Pero detrás de Democracia republicana. Ni Estado ni mercado: una alternativa ciudadana, un volumen de 975 páginas –el tercero que publica en una década, se encuentra la “obsesión” de Salinas por justificar su mal gobierno, lucrar políticamente con la crisis del régimen político y, “narcisista” como es, intentar rescribir su protagonismo en la historia de México.
Sólo que su influencia política en México, incluido el PRI, es muy relativa, aseguran Lorenzo Meyer y Sergio Aguayo, investigadores de El Colegio de México, dos de los intelectuales a los que Salinas descalifica en su libro junto a Enrique Krauze y Jorge Castañeda, así como a los periodistas Carmen Aristegui, Denise Dresser y Miguel Ángel Granados Chapa.

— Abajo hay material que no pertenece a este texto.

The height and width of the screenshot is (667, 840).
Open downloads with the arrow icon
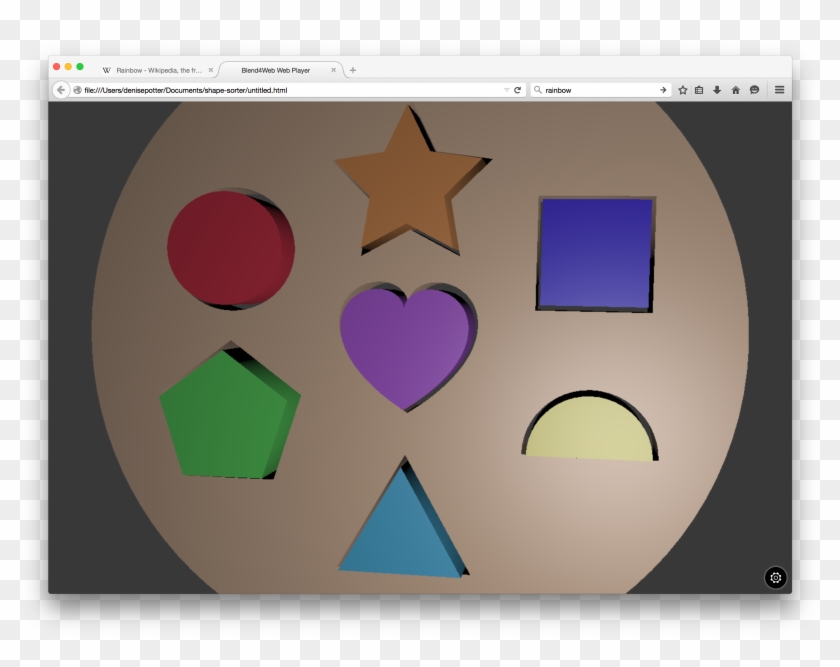[x=717, y=89]
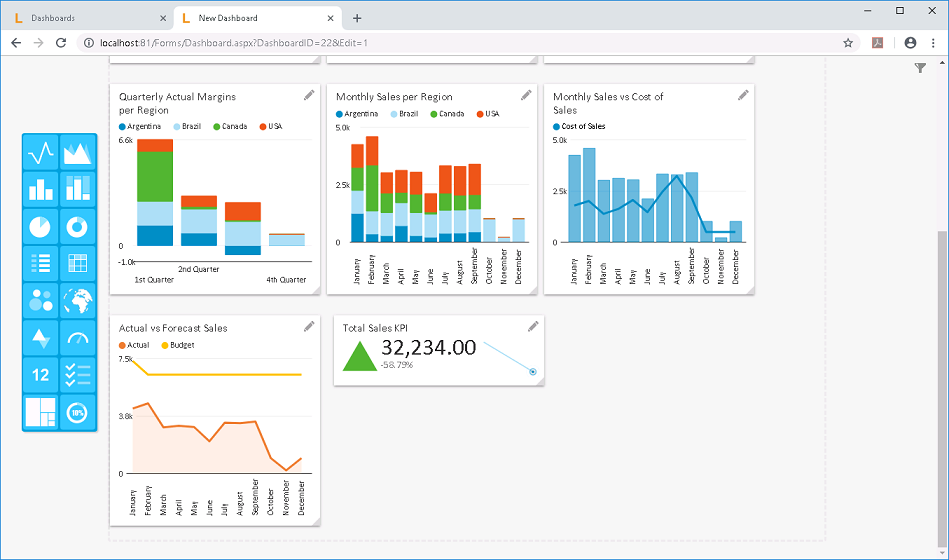Screen dimensions: 949x560
Task: Select the gauge widget icon
Action: point(78,338)
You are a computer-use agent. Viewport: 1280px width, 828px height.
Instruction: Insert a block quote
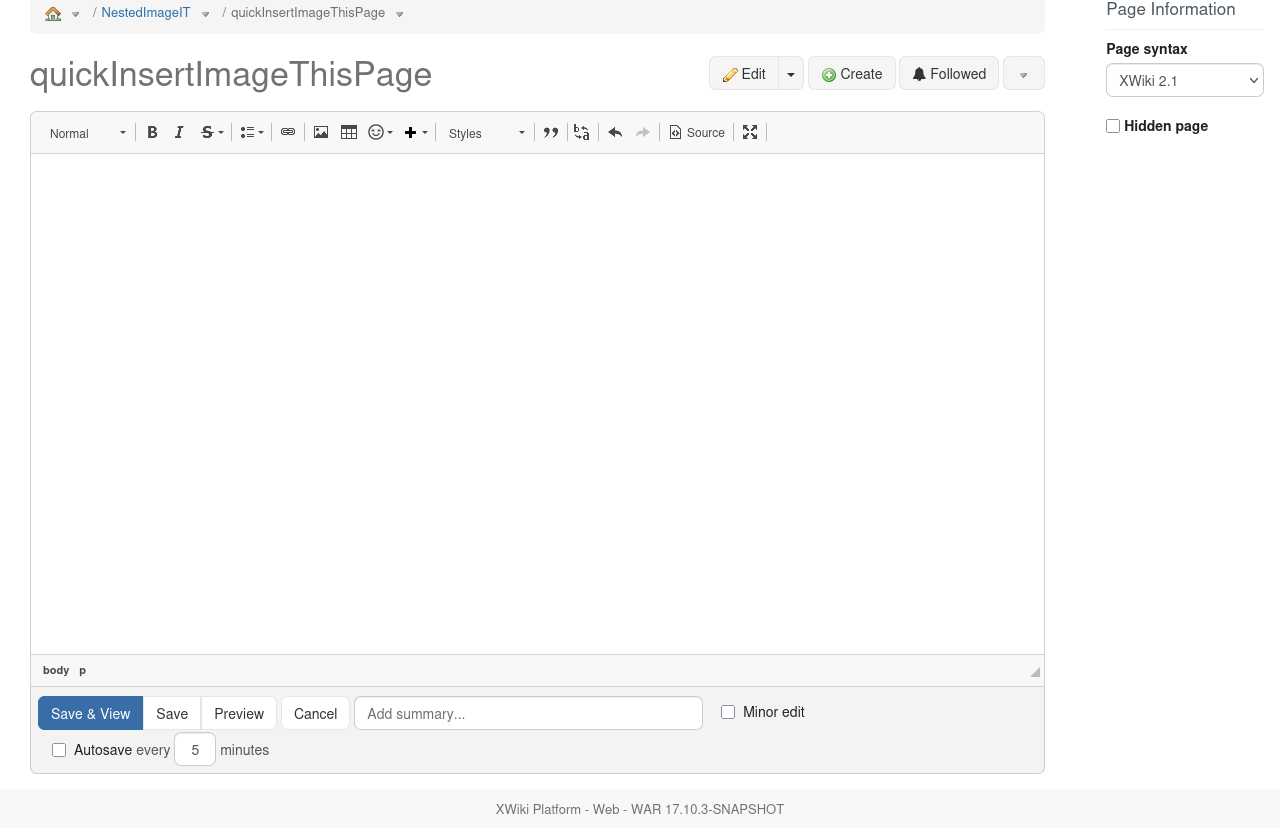click(x=551, y=132)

“Salinas tiene influencia entre núcleos de interés”, reconoce Aguayo, pero la realidad es que no goza ni siquiera de la lealtad de personajes como el gobernador Enrique Peña Nieto, la dirigente priista Beatriz Paredes y su inminente sucesor, Humberto Moreira, ni de la profesora Elba Esther Gordillo o del magnate Carlos Slim.